I don’t know how to do anything else. I have spent most of two whole years staring at Lisa. Checking the light against her cheekbones through the viewfinder of a Panavision movie camera. Watching her in rehearsal, getting used to evaluating her on set, learning her mannerisms, noting the way her eyes reflect a genuine emotion found and rendered to make Miriam real in The World Unseen. Understanding which moments are fall backs because she’s tired, or because she temporarily has lost my view of the ephemeral essence of the scene after 12 hours of shooting and the 6th take. Gazing at the features she shares with Tala on a fifteen foot high studio screen, checking colours with clean, clinical concentration. Learning how to communicate with her to refine a performance, explaining without too many words – because, for someone who writes so well, she doesn’t like too many words. The poet in her realised a while ago that words are a poor substitute for what we all yearn and love and desire, but that our humanity always makes us try and shuffle those words into patterns that evoke meaning. And feeling.

So we hug her and kiss her, and lie on the bed and touch hands, arms, whatever, all of us. It’s a visceral need, to feel she is there and solid and with us when we were scared out of our wits by the word ‘cancer’, because there’s a word that can evoke meaning for you, all of it layered with fear and sorrow. And I look at her, closely, for these two days, see the way the steroids have rounded her face, made her blowfish cheeks burn hot like she’s holding coals in her mouth. And her eyes, liquid green and glowing. I watch her laugh and speak, dropping philosophy that stills us from her chapped lips with no effort, and I watch Hanan, my practical, beautiful doer and fixer, who cries silently as she holds Lisa because she can’t fix her. Hanan, who always conceals the flayed, raw emotions of her heart under lists and bluster, but the cover is blown now, and that is hard to watch.

It’s a lot to observe, a lot to absorb, and we spend every minute together, explaining, comparing, deciding but mostly laughing very hard. I cook, desperate to nourish her, marinating chicken, steaming rice, toasting pine nuts, crisping garlic, so much garlic, because garlic cleans the blood, doesn’t it, it’s better than a stem cell transfusion, better than chemo, better than anything else I can do.

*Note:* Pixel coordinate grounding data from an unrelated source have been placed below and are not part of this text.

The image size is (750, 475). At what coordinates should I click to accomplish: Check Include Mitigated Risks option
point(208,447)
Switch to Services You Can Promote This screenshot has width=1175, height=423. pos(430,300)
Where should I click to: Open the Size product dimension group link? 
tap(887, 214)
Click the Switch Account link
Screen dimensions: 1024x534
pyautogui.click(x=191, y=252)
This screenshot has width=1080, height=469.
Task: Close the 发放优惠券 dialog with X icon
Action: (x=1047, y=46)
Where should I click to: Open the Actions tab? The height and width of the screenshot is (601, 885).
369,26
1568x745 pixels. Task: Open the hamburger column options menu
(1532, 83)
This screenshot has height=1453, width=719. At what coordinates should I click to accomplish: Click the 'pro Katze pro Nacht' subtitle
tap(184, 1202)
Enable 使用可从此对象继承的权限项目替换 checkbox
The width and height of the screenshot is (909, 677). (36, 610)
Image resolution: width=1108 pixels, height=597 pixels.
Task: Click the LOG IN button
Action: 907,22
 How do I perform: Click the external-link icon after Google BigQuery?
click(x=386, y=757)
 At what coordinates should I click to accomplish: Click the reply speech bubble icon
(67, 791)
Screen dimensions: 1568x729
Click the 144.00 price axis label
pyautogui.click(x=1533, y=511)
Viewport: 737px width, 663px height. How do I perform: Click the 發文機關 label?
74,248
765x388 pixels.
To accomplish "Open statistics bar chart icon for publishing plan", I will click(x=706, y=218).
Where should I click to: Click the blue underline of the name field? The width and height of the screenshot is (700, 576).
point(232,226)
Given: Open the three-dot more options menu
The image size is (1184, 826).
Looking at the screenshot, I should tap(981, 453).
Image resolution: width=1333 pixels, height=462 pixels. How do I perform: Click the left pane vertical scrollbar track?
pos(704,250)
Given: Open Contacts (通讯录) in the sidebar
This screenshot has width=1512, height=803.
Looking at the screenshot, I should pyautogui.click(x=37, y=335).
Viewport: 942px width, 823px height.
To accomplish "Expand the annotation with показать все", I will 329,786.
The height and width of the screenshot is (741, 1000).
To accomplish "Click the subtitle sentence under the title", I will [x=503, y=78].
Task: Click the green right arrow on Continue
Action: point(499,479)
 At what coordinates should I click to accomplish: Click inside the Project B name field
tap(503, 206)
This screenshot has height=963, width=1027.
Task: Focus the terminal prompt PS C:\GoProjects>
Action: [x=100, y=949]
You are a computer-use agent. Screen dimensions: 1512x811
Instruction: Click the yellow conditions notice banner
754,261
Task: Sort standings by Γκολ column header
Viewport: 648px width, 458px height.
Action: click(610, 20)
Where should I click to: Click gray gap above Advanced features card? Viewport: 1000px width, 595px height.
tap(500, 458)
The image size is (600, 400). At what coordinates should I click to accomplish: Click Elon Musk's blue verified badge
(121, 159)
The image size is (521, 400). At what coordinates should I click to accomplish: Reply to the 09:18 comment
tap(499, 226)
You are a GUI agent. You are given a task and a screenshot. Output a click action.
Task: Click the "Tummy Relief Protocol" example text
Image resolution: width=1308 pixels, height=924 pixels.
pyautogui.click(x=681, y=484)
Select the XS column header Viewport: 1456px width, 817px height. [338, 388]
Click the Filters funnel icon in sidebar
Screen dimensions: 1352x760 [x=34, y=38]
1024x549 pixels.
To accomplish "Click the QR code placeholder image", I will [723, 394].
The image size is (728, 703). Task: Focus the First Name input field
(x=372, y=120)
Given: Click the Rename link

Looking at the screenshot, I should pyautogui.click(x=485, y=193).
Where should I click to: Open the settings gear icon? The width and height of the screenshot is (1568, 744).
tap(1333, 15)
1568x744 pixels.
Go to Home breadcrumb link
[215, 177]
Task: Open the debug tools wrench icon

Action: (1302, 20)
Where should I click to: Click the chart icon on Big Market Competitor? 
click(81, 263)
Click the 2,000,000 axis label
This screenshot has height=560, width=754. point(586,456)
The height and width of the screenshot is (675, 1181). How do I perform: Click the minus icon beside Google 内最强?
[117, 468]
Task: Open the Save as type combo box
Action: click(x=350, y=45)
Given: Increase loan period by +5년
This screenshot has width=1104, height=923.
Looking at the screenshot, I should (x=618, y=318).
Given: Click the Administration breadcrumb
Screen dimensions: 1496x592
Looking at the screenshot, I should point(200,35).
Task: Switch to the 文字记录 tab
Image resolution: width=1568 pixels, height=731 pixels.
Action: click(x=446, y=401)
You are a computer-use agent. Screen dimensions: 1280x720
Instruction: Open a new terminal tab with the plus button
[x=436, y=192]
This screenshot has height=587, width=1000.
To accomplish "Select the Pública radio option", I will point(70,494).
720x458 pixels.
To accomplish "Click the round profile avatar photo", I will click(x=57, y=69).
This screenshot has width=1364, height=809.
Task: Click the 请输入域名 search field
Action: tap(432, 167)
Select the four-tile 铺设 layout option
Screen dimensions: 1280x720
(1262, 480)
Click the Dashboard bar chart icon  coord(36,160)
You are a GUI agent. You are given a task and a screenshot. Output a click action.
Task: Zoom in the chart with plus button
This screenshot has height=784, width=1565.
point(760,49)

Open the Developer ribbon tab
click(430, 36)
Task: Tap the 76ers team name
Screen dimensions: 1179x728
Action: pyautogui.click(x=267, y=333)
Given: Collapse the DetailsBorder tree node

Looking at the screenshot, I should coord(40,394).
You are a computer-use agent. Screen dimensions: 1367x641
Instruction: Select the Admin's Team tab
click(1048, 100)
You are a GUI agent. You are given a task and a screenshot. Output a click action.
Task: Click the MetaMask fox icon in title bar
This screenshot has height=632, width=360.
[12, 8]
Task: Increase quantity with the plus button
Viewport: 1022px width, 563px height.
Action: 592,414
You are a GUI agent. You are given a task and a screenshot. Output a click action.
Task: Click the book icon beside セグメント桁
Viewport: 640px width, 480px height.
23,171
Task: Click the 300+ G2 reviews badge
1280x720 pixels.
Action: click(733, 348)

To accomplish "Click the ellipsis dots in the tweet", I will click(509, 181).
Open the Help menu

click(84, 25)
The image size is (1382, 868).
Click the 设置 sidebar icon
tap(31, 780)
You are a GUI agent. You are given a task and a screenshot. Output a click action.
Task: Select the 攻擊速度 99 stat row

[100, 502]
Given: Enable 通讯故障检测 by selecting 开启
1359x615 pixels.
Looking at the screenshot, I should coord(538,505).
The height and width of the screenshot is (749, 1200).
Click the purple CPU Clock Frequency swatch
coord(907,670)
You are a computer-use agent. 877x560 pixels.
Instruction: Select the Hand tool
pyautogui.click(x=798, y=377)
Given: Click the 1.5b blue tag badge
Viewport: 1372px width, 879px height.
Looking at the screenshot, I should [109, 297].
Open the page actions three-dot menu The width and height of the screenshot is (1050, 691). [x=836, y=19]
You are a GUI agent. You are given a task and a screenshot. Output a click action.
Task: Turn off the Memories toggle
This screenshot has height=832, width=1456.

So. How was it with Lisa? I can’t tell you more than I’ve told you here – and it was a lot more fun than this blog. It was being with family, and the best kind of family. And I am sorry I did not make you laugh today, my lovely fans. I am sorry I did not make you drop your phone, or snort coffee through your nose, or wake your sleeping girlfriend with your giggles, or make you not care that your bike got stolen. You see, I remember the things you tell me, and I am glad for them. We’ll laugh again in a couple of days, but in the meantime when you ask me how Lisa was, I can tell you that she was rightly once voted on of the most beautiful women of the millennium, and that it had very little to do with how she looks.